Levi Strauss-Aktie: Starkes Quartal – aber es gibt einen Haken!

Levi Strauss meldet starkes Umsatzwachstum und übertrifft Gewinnerwartungen, leidet jedoch unter sinkenden Margen durch Zölle und steigende Kosten. Die Jahresprognose wird angehoben.

Auf einen Blick:
  • Q1-Umsatz steigt um 14% auf 1,7 Milliarden Dollar
  • Bereinigtes EPS von 0,42 Dollar übertrifft Konsens
  • Margen unter Druck durch Zölle und höhere Werbekosten
  • CFO Harmit Singh kündigt seinen Abgang an

Fünf Prozent nach oben, auf 20,65 Dollar im nachbörslichen Handel. So reagierten Anleger am Dienstagabend auf die Quartalszahlen von Levi Strauss. Wer die Pressemitteilung allerdings in Ruhe liest, stellt fest: Der Jubel ist nur halb verdient.

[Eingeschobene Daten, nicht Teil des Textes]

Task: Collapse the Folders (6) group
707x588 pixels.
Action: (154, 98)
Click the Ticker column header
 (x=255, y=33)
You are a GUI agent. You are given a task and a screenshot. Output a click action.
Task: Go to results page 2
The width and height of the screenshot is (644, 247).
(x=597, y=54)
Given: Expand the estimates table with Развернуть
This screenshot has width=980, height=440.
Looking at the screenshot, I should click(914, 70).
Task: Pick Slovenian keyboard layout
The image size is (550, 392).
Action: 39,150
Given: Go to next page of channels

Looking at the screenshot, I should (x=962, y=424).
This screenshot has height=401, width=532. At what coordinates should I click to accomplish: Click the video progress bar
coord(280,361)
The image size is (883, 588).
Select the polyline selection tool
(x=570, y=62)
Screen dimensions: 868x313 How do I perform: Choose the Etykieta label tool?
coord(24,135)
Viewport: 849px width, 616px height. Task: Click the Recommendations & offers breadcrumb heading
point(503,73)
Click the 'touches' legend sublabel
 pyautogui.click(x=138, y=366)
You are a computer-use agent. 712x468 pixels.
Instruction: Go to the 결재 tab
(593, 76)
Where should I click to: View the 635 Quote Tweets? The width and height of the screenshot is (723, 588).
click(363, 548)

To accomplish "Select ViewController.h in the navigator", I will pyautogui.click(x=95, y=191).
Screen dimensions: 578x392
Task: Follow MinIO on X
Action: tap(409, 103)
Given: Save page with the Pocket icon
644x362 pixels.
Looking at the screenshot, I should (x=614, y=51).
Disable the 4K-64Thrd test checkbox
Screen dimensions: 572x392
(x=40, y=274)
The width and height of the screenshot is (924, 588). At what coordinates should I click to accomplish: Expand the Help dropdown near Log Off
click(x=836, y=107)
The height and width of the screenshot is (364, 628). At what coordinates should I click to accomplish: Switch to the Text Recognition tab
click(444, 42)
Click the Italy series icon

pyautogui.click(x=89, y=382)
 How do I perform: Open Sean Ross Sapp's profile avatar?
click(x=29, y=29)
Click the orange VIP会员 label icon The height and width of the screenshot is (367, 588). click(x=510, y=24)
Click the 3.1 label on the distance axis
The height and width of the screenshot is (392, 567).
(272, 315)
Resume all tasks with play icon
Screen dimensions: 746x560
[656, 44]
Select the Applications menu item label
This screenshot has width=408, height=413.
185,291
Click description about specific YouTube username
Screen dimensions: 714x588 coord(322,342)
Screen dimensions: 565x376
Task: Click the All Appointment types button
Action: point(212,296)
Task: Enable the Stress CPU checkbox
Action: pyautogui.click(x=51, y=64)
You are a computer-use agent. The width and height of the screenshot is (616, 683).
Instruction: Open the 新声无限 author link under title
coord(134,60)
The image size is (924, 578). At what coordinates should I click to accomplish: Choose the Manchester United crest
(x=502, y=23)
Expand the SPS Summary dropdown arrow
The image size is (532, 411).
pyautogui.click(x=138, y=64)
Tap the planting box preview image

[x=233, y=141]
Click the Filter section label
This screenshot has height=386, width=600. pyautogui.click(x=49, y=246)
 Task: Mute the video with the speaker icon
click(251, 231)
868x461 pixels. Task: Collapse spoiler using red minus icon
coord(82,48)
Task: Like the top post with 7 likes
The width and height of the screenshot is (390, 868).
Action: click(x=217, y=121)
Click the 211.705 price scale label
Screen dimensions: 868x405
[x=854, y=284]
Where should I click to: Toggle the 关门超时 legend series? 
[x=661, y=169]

CEO Michelle Gass sprach von „sehr starker finanzieller Performance“ im ersten Quartal, getragen von Wachstum in allen Regionen und Kanälen. Der Umsatz kletterte um 14 Prozent auf 1,7 Milliarden Dollar, organisch waren es immerhin neun Prozent. Das bereingte EPS lag bei 0,42 Dollar, gegenüber 0,38 Dollar im Vorjahr. Der Adjusted EBIT kam mit 218 Millionen Dollar deutlich über dem Analystenkonsens von 198 Millionen Dollar herein. Soweit, so gut.

Die Margen erzählen eine andere Geschichte

Denn während oben mehr reinkommt, knabbern unten gleich mehrere Faktoren am Ergebnis. Die Bruttomarge fiel leicht auf 61,9 Prozent, nach 62,1 Prozent im Vorjahresquartal. Grund dafür: Zölle. Teilweise abgefedert zwar durch Preiserhöhungen und weniger Rabattaktionen, aber eben nur teilweise.

Noch deutlicher wird der Margendruck beim Blick auf die operative Ebene. Die bereinigte EBIT-Marge sank von 13,4 auf 12,5 Prozent. Die SGA-Kosten schossen von 749 auf 872 Millionen Dollar hoch, bereinigt ein Plus von 15,7 Prozent. Ein großer Brocken davon geht auf die neue Werbekampagne „Behind Every Original“ zurück, dazu kamen höhere Umsatzvolumina und Währungseffekte.

Levi Strauss & Co. Aktie Chart

Guidance angehoben, Chef geht

Immerhin hebt Levi Strauss die Jahresprognose an. Für das Gesamtjahr erwartet das Unternehmen nun ein Umsatzwachstum von 5,5 bis 6,5 Prozent. Das EPS soll zwischen 1,42 und 1,48 Dollar landen, Mittelpunkt 1,45 Dollar, minimal unter dem Konsens von 1,46 Dollar. Gass betonte, man bleibe „vorsichtig“ angesichts des externen Umfelds. Ein Wort, das man bei Levi Strauss wohl öfter hören wird, solange die Zollpolitik in Washington so unberechenbar bleibt.

Dann noch das: Finanzchef Harmit Singh verlässt das Unternehmen. Er ist seit 2013 an Bord, hat die Rolle zuletzt um die des Chief Growth Officer erweitert und gilt als einer der Architekten der Transformation. Levi Strauss hat eine Nachfolgersuche eingeleitet, Singh bleibt bis zur Übergabe. Solche Abgänge kommen selten zum perfekten Zeitpunkt.

Die Aktie notiert aktuell nach Handelsschluss bei 19,71 Dollar, die 52-Wochen-Spanne reicht von 12,17 bis 24,82 Dollar. Bis zum alten Hoch ist also noch ein stückweit Weg. Und der Zollgegenwind weht weiter.